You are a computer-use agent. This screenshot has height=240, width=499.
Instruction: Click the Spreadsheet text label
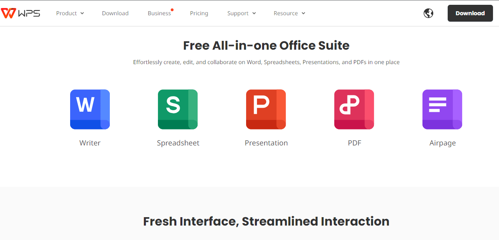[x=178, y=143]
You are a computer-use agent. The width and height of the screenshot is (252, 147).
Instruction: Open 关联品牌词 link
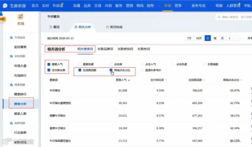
...
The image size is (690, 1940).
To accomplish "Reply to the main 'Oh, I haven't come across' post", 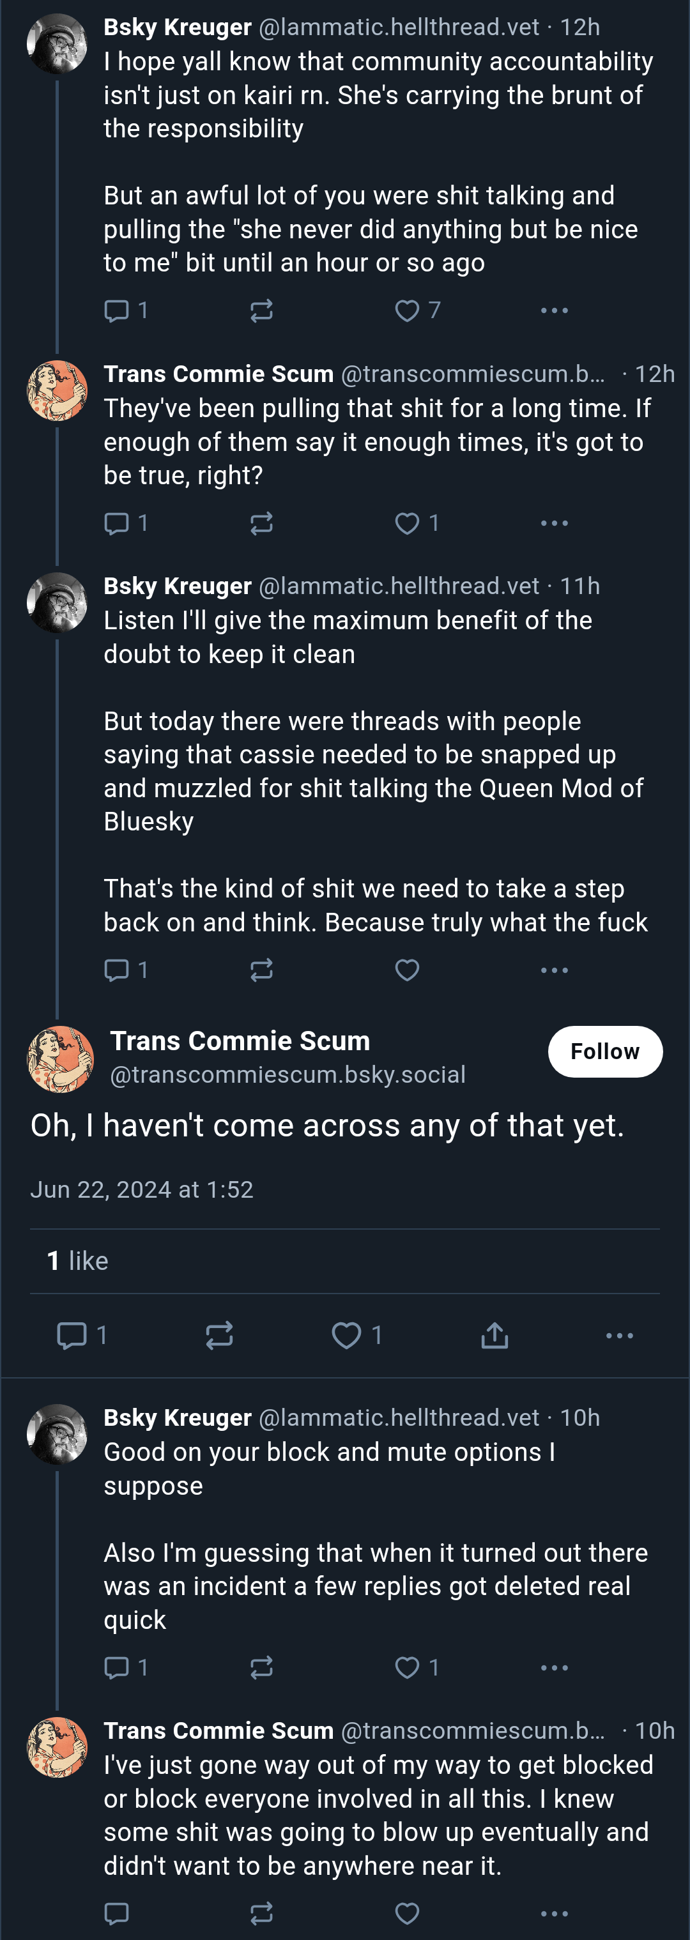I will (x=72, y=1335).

**What you have to do:** Only one part of the material above is wanted: the lines from the one with "You are a computer-use agent. This" up to and including the one with "Instruction: Open 关联品牌词 link". Please copy them exactly, pictures left out.

**Reply to the exercise:**
You are a computer-use agent. This screenshot has height=240, width=499.
Instruction: Click the Spreadsheet text label
[x=178, y=143]
You are a computer-use agent. The width and height of the screenshot is (252, 147).
Instruction: Open 关联品牌词 link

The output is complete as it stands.